PR002218 (Project)

Description:Mitochondrial electron transport chain (ETC) function is linked to macrophage function. However, mechanisms underlying mitochondrial ETC control of macrophage immune responses are not fully understood. We used genetic tools to examine the necessity of mitochondrial electron transport chain (ETC)-dependent respiration and the production of reactive oxygen species (mtROS) in macrophage immune responses. Here we report that mitochondrial ETC complex III (CIII)-deficient mouse macrophages, which have impaired macrophage respiration and mtROS production, exhibit increased susceptibility to influenza A virus and LPS-induced endotoxic shock.

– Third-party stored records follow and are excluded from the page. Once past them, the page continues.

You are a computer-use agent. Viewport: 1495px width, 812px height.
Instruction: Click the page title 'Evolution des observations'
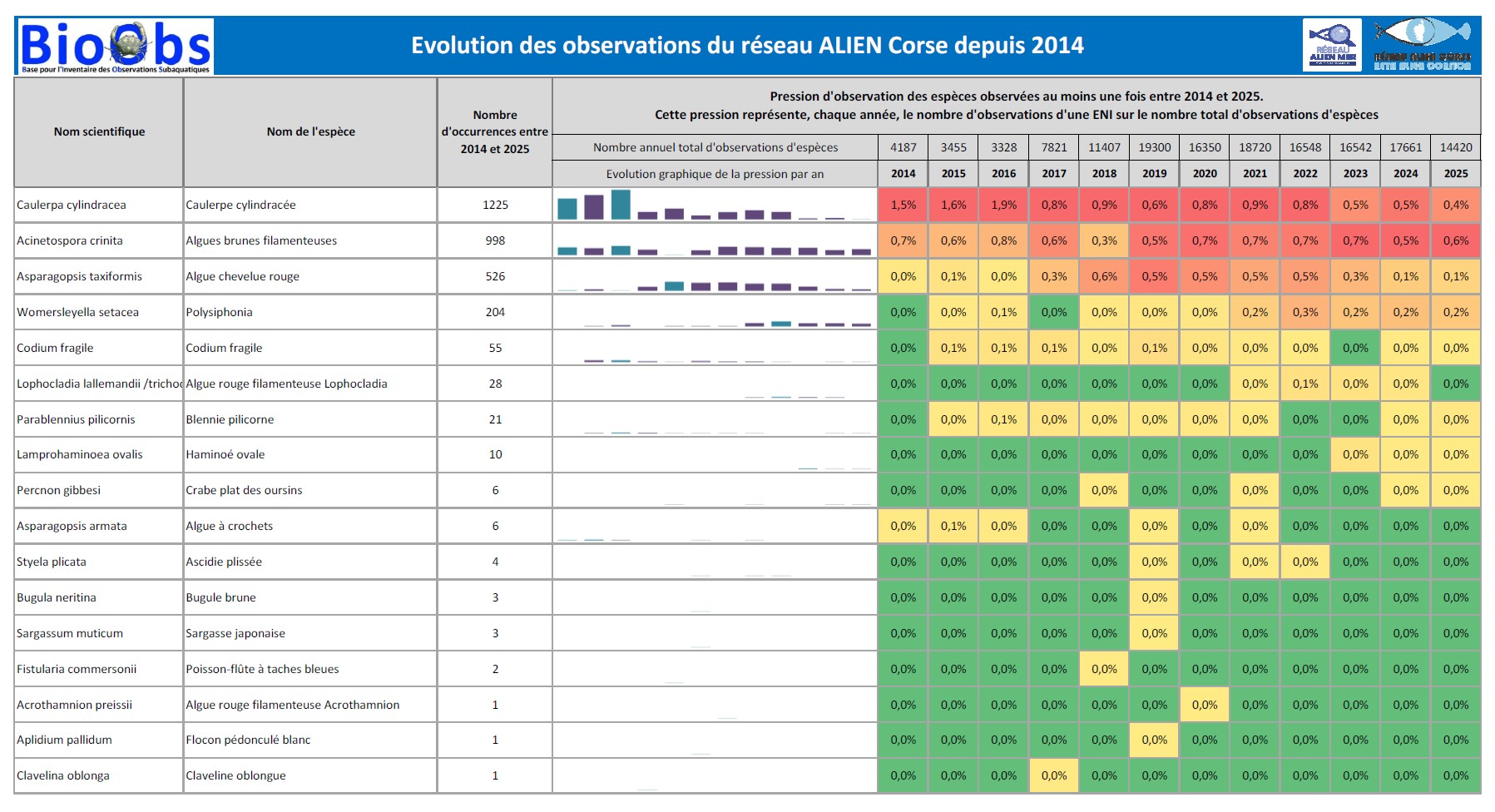pos(747,45)
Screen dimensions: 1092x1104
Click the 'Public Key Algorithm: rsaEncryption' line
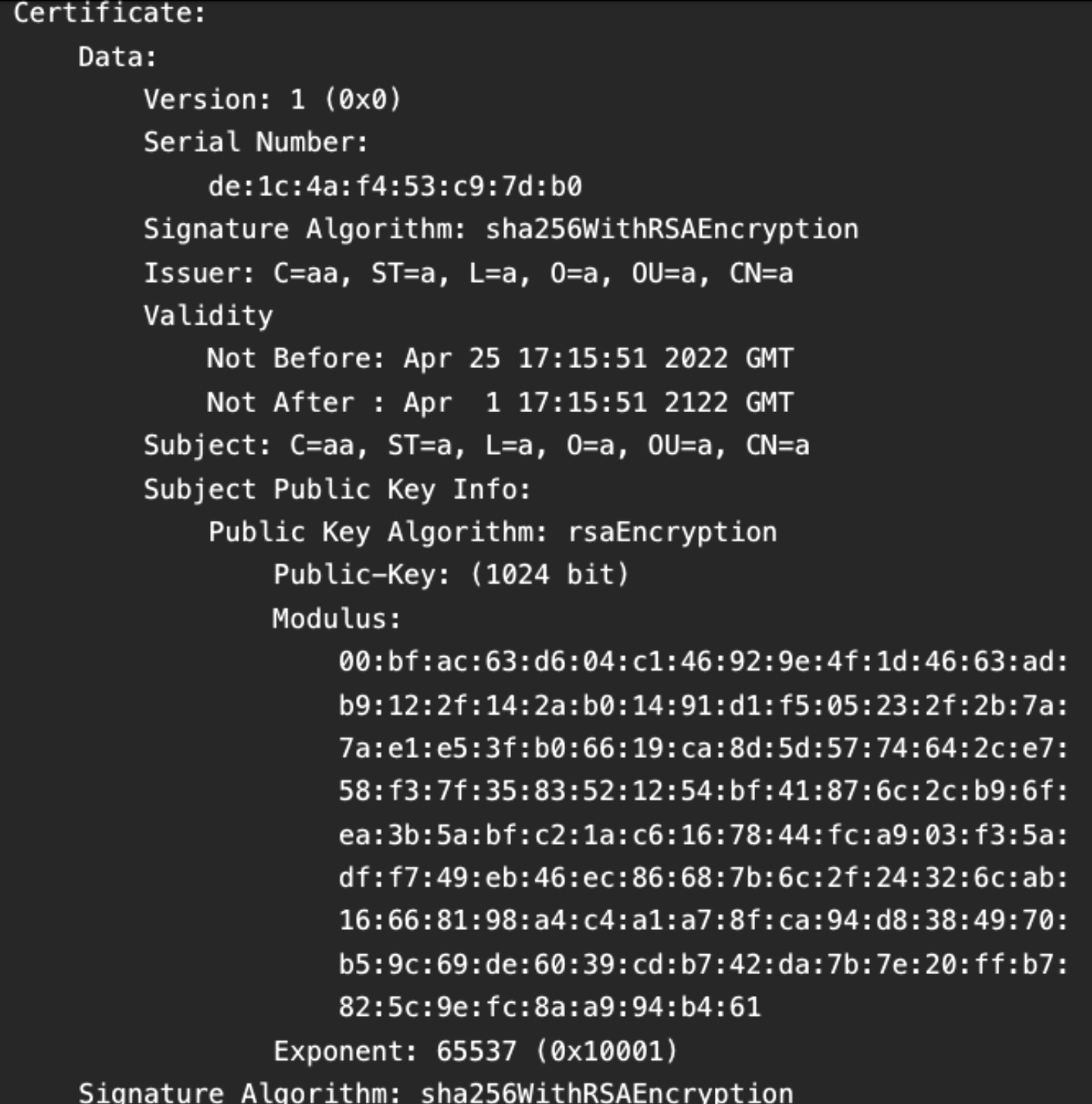[493, 531]
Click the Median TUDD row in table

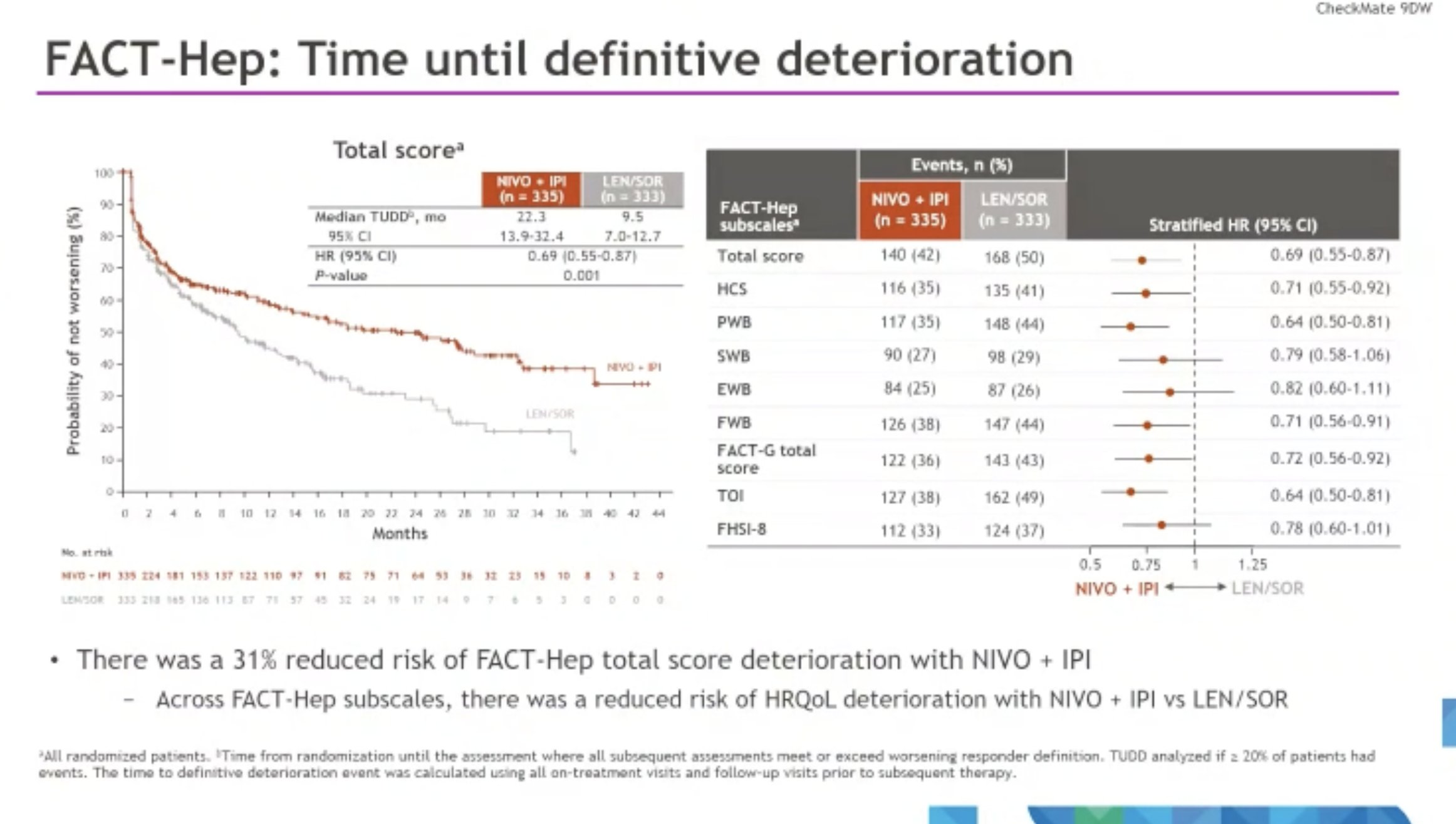coord(495,217)
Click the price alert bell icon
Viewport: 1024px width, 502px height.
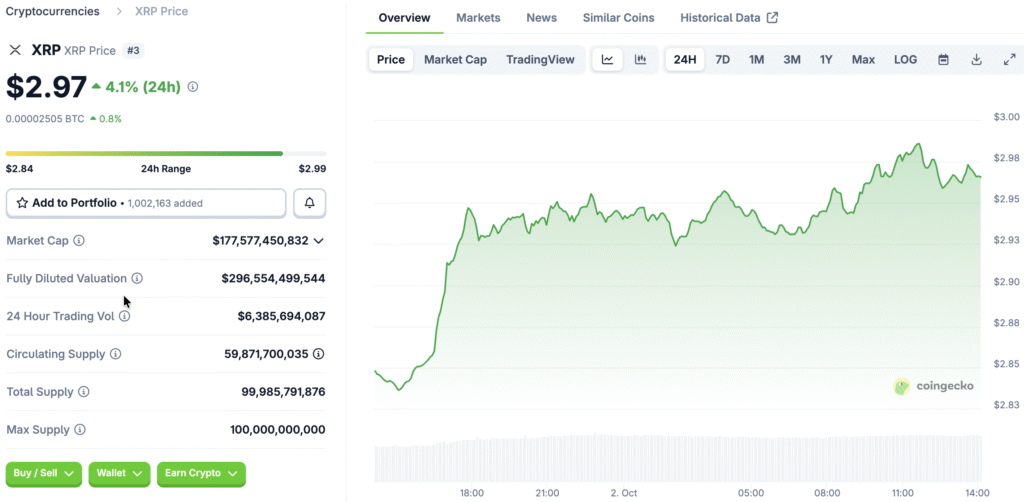(309, 203)
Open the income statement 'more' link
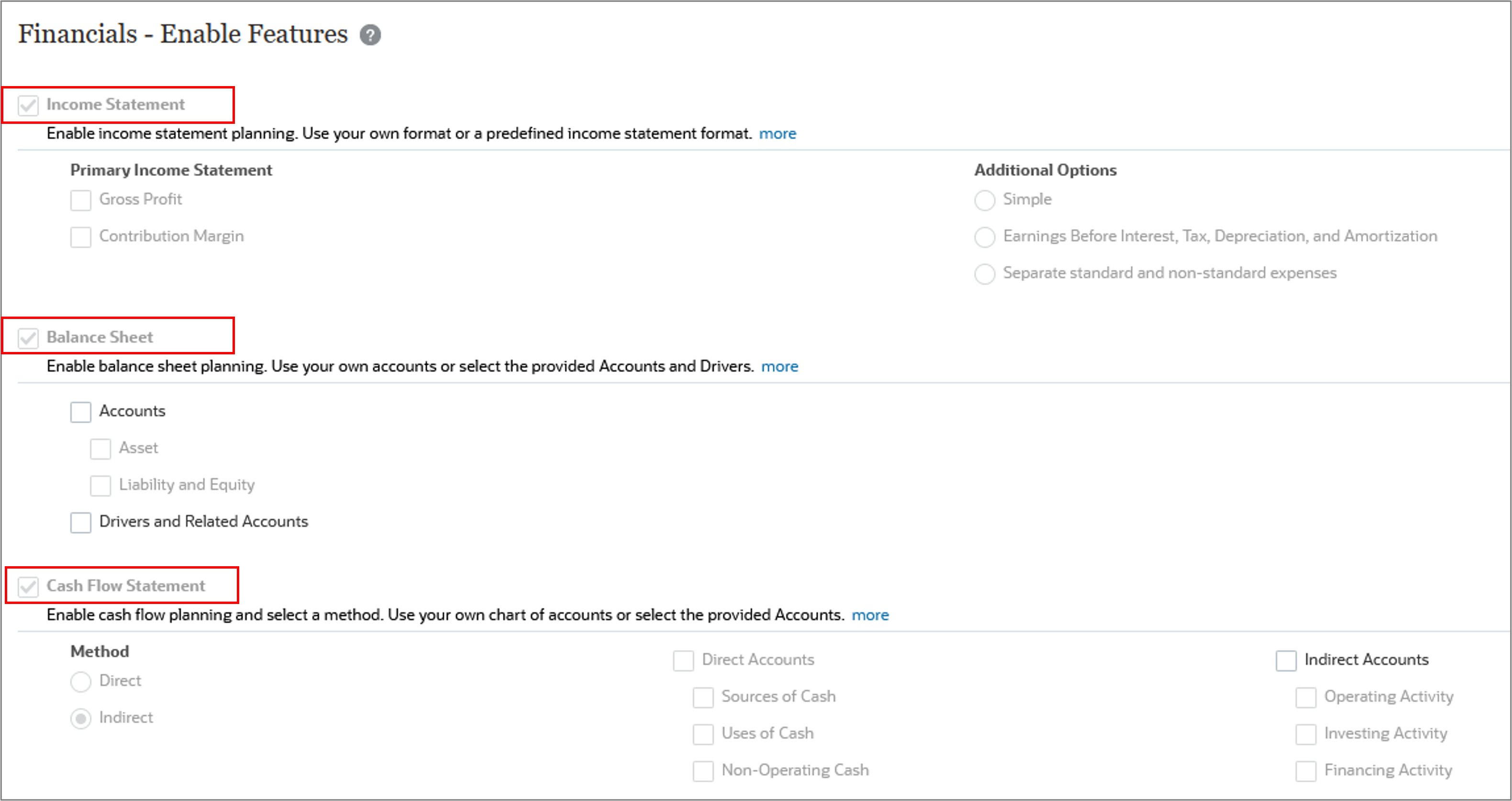Viewport: 1512px width, 801px height. 777,134

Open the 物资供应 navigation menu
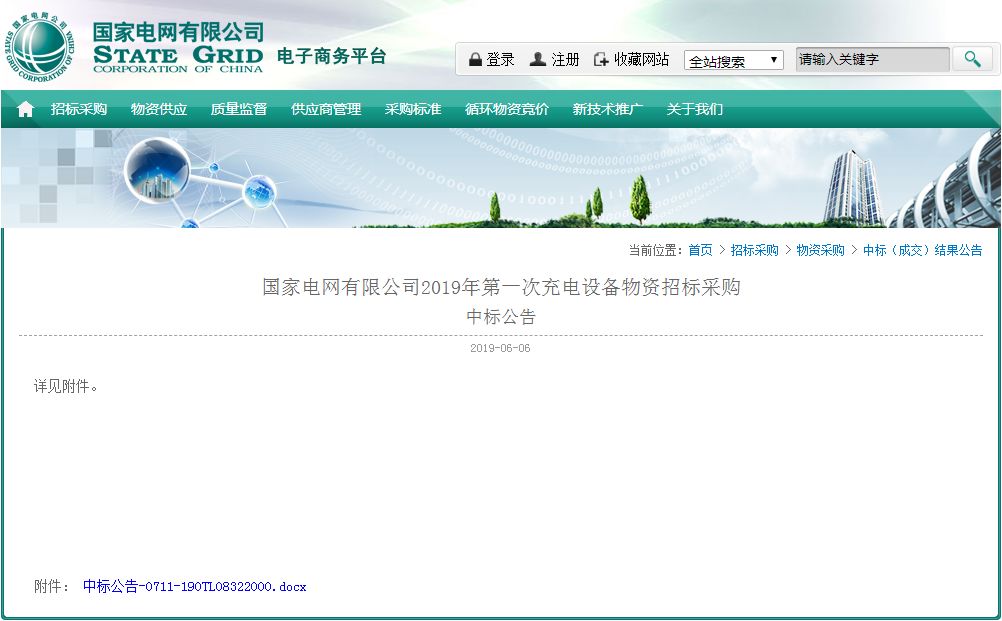(x=159, y=109)
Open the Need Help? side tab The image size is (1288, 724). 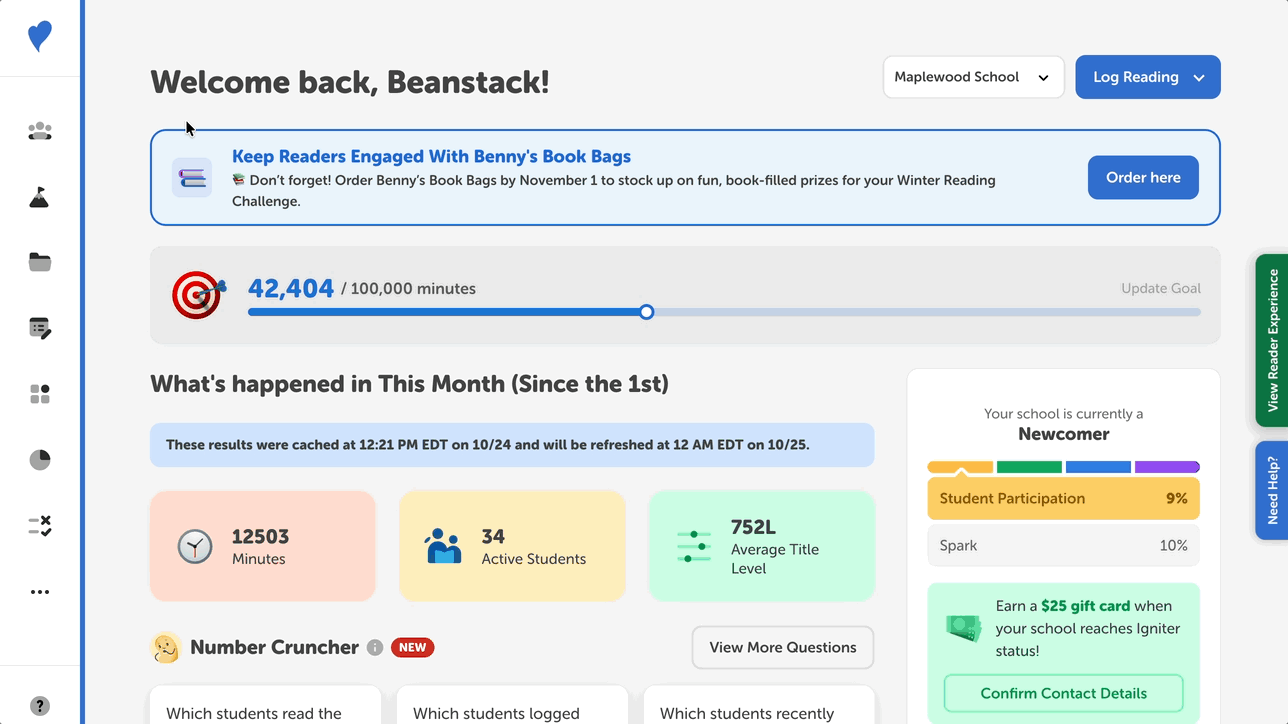click(x=1272, y=490)
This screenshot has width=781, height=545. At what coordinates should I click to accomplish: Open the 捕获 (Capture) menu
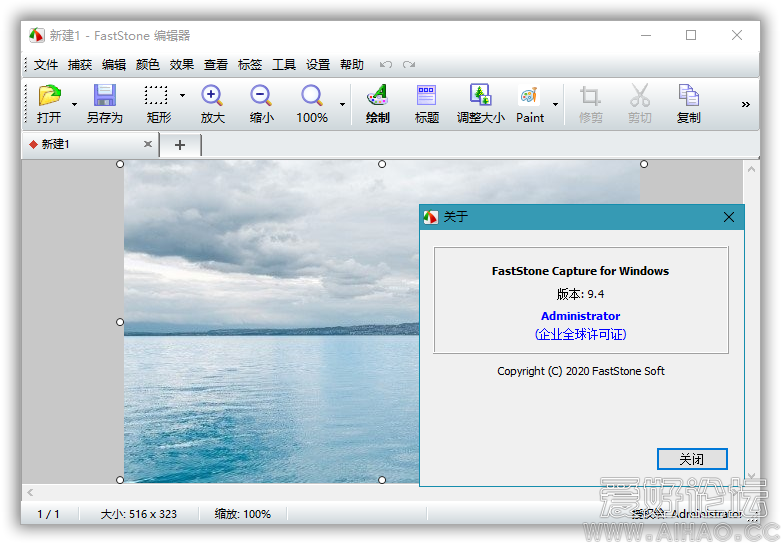pos(80,64)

Mitochondrial CIII-deficient bone marrow-derived macrophages (BMDMs) produced IL-10 but exhibit dampened release following TLR3 or TLR4 stimulation in vitro. Surprisingly, restoring mitochondrial respiration without generating mtROS in mitochondrial CIII-deficient macrophages with Ciona intestinalis alternative oxidase (AOX) is not sufficient to reverse the increased vulnerability to LPS-induced endotoxic shock or rescue IL-10 release in vitro. However, activation of PKA, an mtROS-responsive pathway2, was sufficient to rescue BMDM IL-10 release following LPS stimulation. Additionally, mitochondrial CIII impairment in macrophages does not affect canonical responses to interleukin-4 (IL-4) stimulation. Thus, our results highlight necessity of mitochondrial ROS but not respiration in release of IL-10.